> [WHAT TO PRODUCE]:
Return every line in the entries below where the word "businesses" shows up.

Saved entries
────────────────────

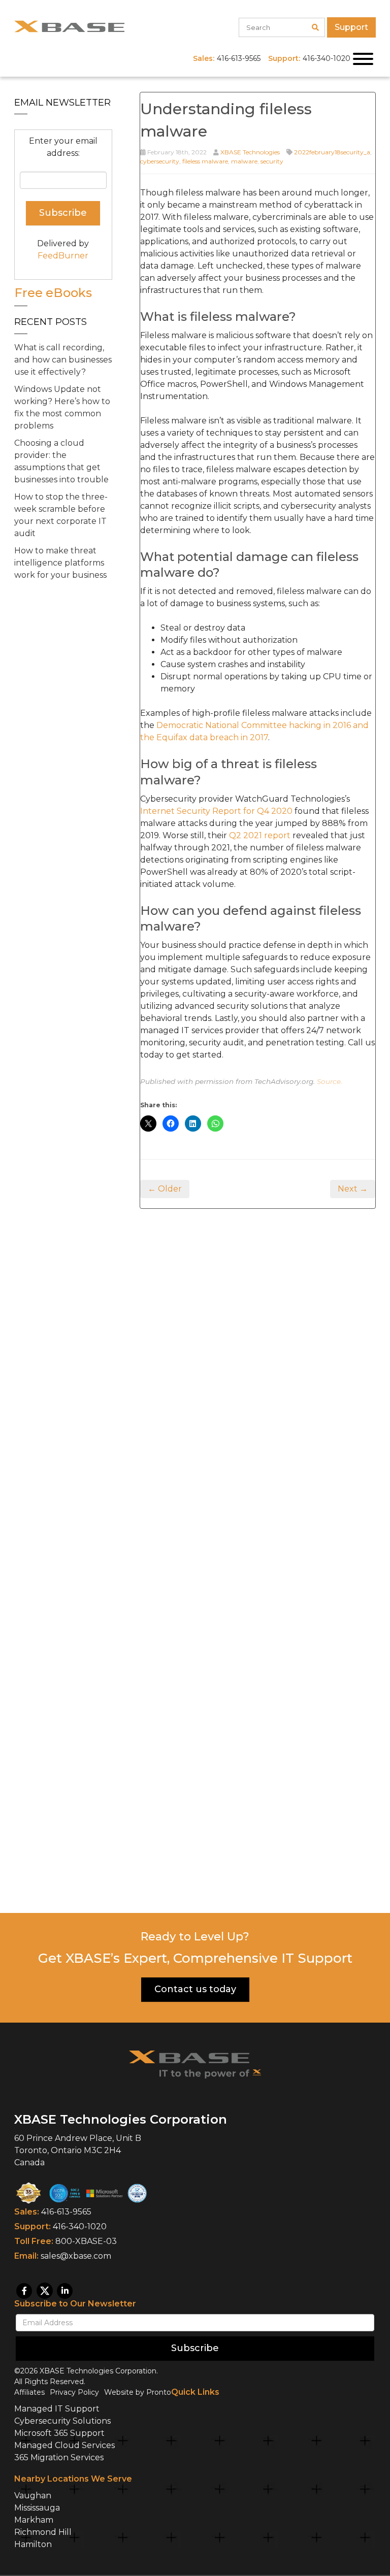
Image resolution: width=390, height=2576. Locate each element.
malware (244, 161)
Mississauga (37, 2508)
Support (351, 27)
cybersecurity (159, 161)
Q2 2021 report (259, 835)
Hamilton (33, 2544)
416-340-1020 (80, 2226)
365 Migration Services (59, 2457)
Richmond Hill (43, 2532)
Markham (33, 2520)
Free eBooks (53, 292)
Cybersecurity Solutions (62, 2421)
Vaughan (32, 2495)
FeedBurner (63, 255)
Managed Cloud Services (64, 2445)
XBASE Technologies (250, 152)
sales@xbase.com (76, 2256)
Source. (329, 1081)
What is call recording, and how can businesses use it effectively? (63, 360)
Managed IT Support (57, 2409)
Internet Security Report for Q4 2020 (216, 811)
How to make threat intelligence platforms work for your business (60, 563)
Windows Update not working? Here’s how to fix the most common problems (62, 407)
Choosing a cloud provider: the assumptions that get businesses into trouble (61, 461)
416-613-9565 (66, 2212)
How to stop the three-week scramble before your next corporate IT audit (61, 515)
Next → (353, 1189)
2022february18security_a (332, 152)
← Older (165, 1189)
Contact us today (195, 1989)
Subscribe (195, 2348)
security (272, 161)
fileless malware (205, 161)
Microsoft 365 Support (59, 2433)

────────────────────

> [YOUR SOLUTION]:
What is call recording, and how can businesses use it effectively? (63, 360)
Choosing a cloud provider: the assumptions that get businesses into trouble (61, 461)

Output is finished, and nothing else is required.